## [Supplied passage]
2.7. Removing alerting rules

You can remove an alerting rule.

Prerequisites

  • Log in as a user that has the monitoring-rules-edit role for the namespace where you want to remove an alerting rule.

Procedure

  • To remove a rule in a namespace, run:

    $ oc -n <namespace> delete prometheusrule <foo>

2.8. Accessing alerting rules for your project

You can list existing alerting rules for your project.

Prerequisites

  • Log in as a user with the monitoring-rules-view role against your project.

Procedure

  1. To list alerting rules in a project, run:

    $ oc -n <project> get prometheusrule
  2. To list the configuration of an alerting rule, run:

    $ oc -n <project> get prometheusrule <rule> -oyaml

2.9. Accessing alerting rules for all namespaces

As a cluster administrator, you can access alerting rules from all namespaces together in a single view.

Note

In a future release, the route to the Thanos Ruler UI will be deprecated in favor of the web console.

Prerequisites

  • Have the oc command installed.
  • Log in as a cluster administrator.

Procedure

  1. List routes for the openshift-user-workload-monitoring namespace:

    $ oc -n openshift-user-workload-monitoring get routes

    The output shows the URL for the Thanos Ruler UI:

    NAME           HOST/PORT
    ...

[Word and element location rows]
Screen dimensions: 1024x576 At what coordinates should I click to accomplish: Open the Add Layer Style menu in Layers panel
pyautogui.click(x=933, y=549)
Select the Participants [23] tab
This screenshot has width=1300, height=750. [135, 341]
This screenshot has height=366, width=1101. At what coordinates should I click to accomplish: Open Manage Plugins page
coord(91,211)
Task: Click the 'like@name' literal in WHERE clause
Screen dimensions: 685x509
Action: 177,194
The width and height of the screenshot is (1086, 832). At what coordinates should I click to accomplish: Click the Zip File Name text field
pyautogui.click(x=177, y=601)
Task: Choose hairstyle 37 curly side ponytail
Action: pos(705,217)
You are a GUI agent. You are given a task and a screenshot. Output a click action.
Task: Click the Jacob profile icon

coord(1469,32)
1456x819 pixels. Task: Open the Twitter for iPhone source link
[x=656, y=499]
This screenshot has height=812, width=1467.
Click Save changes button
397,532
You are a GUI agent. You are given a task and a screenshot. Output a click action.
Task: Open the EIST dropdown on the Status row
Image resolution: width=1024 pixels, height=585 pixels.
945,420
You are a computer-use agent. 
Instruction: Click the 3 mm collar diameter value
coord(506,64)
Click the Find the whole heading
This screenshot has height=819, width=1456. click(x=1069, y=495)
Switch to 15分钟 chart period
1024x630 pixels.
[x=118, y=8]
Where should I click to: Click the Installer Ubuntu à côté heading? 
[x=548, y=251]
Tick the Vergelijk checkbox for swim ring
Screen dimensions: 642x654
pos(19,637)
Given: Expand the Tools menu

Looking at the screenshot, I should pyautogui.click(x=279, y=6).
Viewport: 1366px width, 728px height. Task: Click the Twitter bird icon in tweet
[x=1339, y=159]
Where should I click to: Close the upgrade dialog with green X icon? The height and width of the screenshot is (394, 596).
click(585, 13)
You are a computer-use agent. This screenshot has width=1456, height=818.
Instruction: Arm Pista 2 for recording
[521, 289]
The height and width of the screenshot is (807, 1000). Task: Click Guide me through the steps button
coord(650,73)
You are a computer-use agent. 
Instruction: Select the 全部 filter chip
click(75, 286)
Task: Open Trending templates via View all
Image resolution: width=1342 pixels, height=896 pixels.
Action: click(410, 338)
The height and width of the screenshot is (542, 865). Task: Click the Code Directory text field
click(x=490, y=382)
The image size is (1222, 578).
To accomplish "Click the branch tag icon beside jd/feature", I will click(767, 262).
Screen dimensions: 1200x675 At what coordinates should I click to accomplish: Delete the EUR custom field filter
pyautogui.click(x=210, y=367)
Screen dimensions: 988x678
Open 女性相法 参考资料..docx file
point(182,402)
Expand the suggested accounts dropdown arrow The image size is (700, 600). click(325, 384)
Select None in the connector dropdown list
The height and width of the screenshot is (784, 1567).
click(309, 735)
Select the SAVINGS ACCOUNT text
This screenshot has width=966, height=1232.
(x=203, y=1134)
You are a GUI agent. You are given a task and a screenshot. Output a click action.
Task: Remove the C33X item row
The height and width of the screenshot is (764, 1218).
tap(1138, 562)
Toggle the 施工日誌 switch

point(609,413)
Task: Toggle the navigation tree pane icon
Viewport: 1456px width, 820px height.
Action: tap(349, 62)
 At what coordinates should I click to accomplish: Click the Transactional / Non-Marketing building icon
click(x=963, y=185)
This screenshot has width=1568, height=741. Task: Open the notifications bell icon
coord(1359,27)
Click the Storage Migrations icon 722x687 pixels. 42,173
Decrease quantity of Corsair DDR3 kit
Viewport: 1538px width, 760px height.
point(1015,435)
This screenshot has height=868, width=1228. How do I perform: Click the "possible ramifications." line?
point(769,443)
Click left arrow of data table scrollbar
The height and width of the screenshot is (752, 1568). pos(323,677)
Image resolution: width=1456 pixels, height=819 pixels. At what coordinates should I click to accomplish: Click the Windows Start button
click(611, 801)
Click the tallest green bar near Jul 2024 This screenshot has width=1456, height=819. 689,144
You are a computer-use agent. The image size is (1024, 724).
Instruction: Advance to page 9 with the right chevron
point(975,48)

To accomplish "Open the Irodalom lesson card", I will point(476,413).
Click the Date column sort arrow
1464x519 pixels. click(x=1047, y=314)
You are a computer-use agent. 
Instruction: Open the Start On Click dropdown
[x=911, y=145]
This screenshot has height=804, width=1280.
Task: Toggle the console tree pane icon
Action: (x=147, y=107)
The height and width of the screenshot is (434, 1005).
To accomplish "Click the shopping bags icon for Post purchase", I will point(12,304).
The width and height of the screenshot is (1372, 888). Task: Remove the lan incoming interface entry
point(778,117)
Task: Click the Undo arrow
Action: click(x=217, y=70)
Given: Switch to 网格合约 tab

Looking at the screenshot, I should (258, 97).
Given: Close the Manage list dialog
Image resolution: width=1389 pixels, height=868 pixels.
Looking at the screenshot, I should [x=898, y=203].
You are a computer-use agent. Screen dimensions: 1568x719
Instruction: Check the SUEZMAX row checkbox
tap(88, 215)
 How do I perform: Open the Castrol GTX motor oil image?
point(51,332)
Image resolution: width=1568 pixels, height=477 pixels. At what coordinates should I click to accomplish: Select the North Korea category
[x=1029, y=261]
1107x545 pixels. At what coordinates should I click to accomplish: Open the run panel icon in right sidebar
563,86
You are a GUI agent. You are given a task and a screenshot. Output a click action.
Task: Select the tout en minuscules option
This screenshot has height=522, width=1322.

## [Goal]
Print the full alerting rules passage again, word for word, with nothing added or left out.

## [Result for this exercise]
2.7. Removing alerting rules

You can remove an alerting rule.

Prerequisites

  • Log in as a user that has the monitoring-rules-edit role for the namespace where you want to remove an alerting rule.

Procedure

  • To remove a rule in a namespace, run:

    $ oc -n <namespace> delete prometheusrule <foo>

2.8. Accessing alerting rules for your project

You can list existing alerting rules for your project.

Prerequisites

  • Log in as a user with the monitoring-rules-view role against your project.

Procedure

  1. To list alerting rules in a project, run:

    $ oc -n <project> get prometheusrule
  2. To list the configuration of an alerting rule, run:

    $ oc -n <project> get prometheusrule <rule> -oyaml

2.9. Accessing alerting rules for all namespaces

As a cluster administrator, you can access alerting rules from all namespaces together in a single view.

Note

In a future release, the route to the Thanos Ruler UI will be deprecated in favor of the web console.

Prerequisites

  • Have the oc command installed.
  • Log in as a cluster administrator.

Procedure

  1. List routes for the openshift-user-workload-monitoring namespace:

    $ oc -n openshift-user-workload-monitoring get routes

    The output shows the URL for the Thanos Ruler UI:

    NAME           HOST/PORT
    ...